## ACTIVITY
An exact copy of the entries is required, excluding any pictures.

## INPUT DATA
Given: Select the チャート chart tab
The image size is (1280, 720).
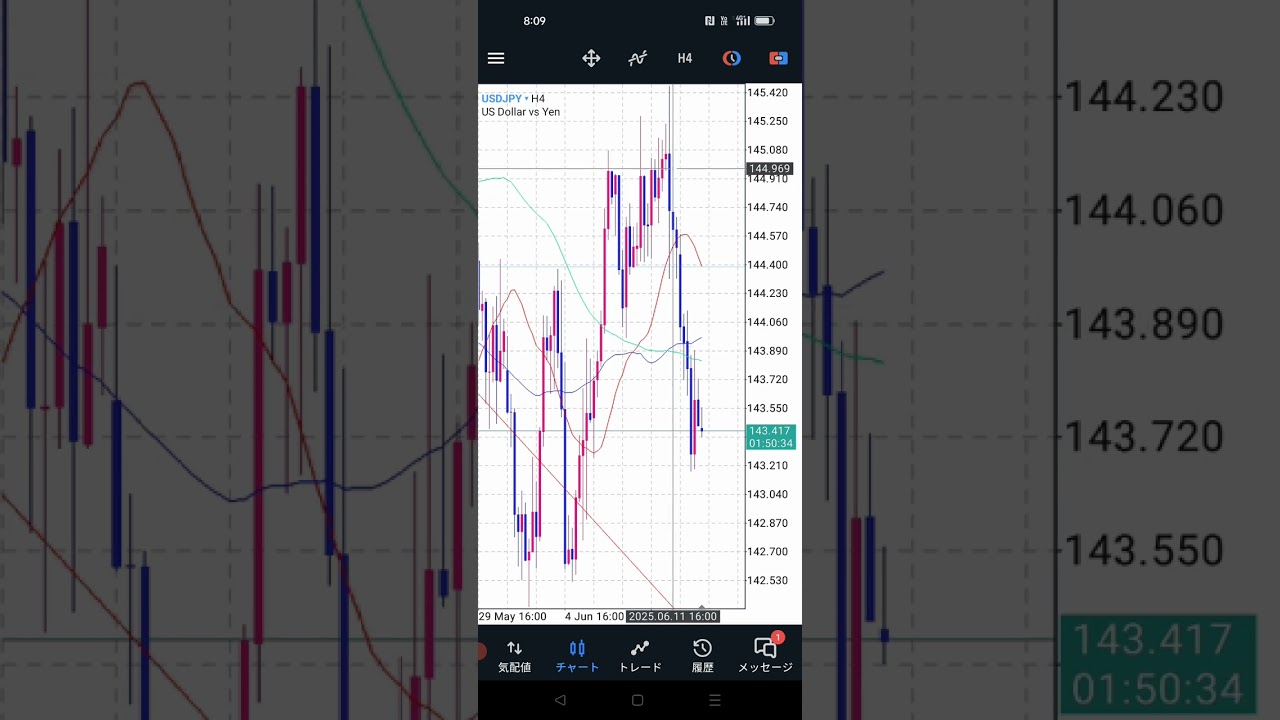Looking at the screenshot, I should 577,656.
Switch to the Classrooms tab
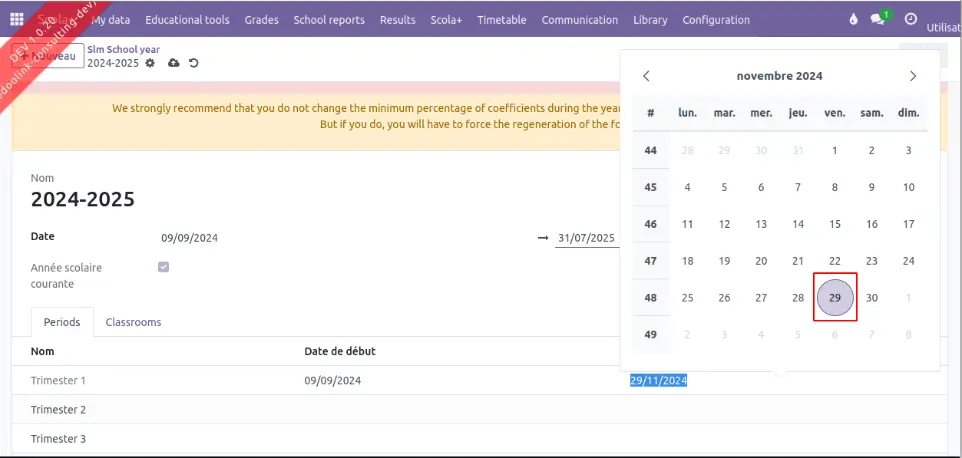The height and width of the screenshot is (458, 962). (133, 322)
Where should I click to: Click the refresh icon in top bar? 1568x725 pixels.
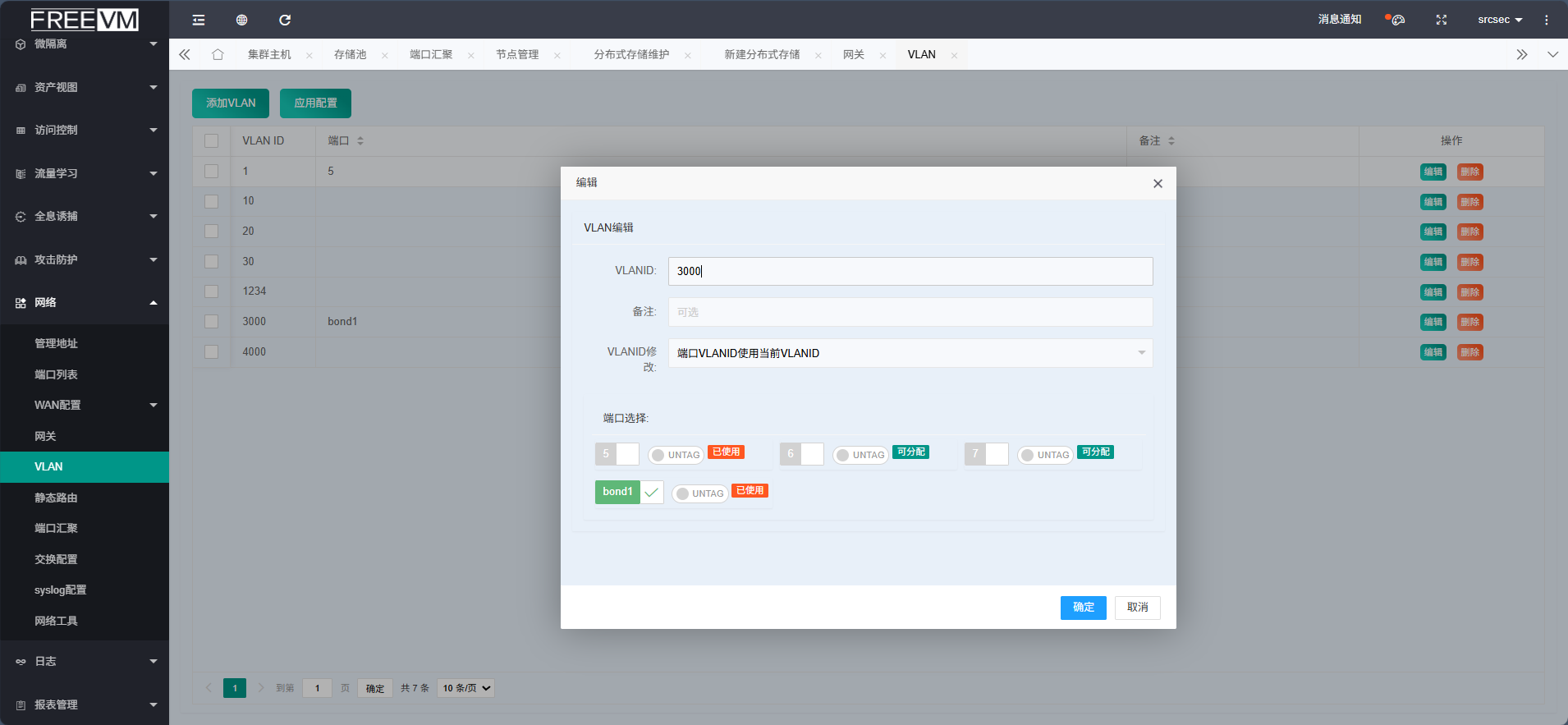pyautogui.click(x=285, y=20)
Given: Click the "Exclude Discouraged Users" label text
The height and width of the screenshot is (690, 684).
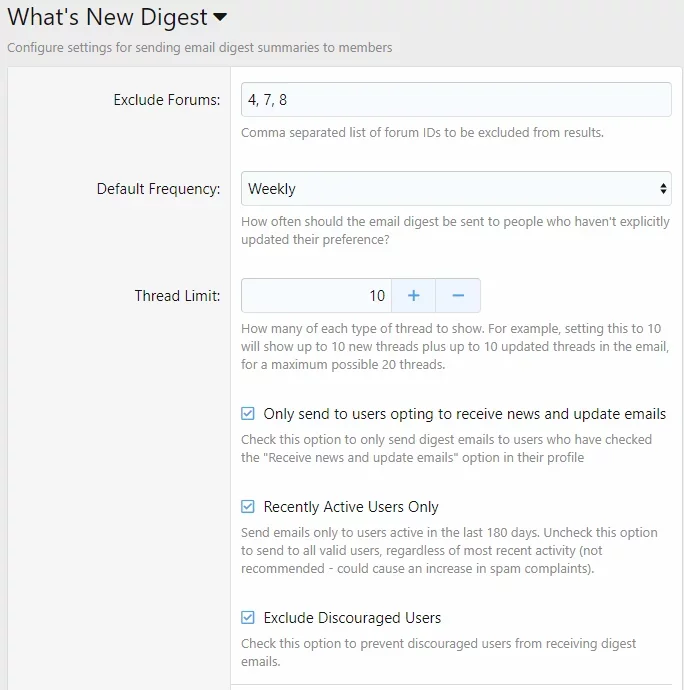Looking at the screenshot, I should (x=352, y=618).
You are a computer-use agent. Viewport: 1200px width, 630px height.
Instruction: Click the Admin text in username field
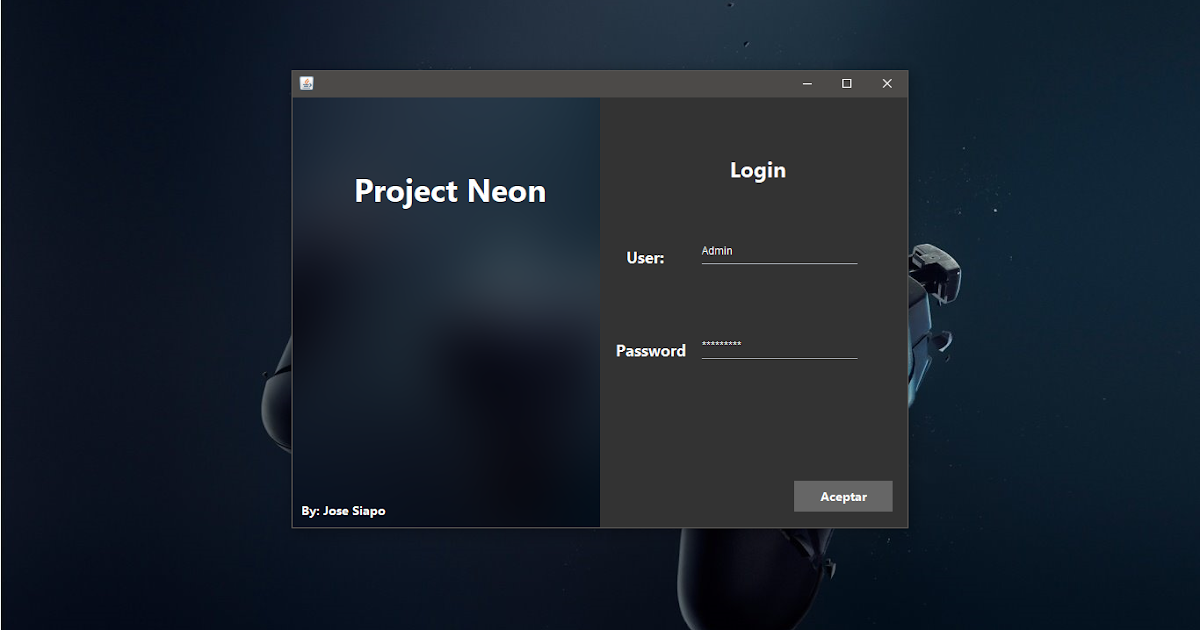click(x=716, y=250)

## RESULT FOR THIS EXERCISE
Given: Select the チャート chart tab
The image size is (1280, 720).
Looking at the screenshot, I should 577,656.
Switch to the Classrooms tab
The height and width of the screenshot is (458, 962). (133, 322)
Where should I click to: Click the refresh icon in top bar? 1568x725 pixels.
pyautogui.click(x=285, y=20)
Given: Click the "Exclude Discouraged Users" label text
The height and width of the screenshot is (690, 684).
Looking at the screenshot, I should (x=352, y=618).
You are a computer-use agent. Viewport: 1200px width, 630px height.
Instruction: Click the Admin text in username field
click(x=716, y=250)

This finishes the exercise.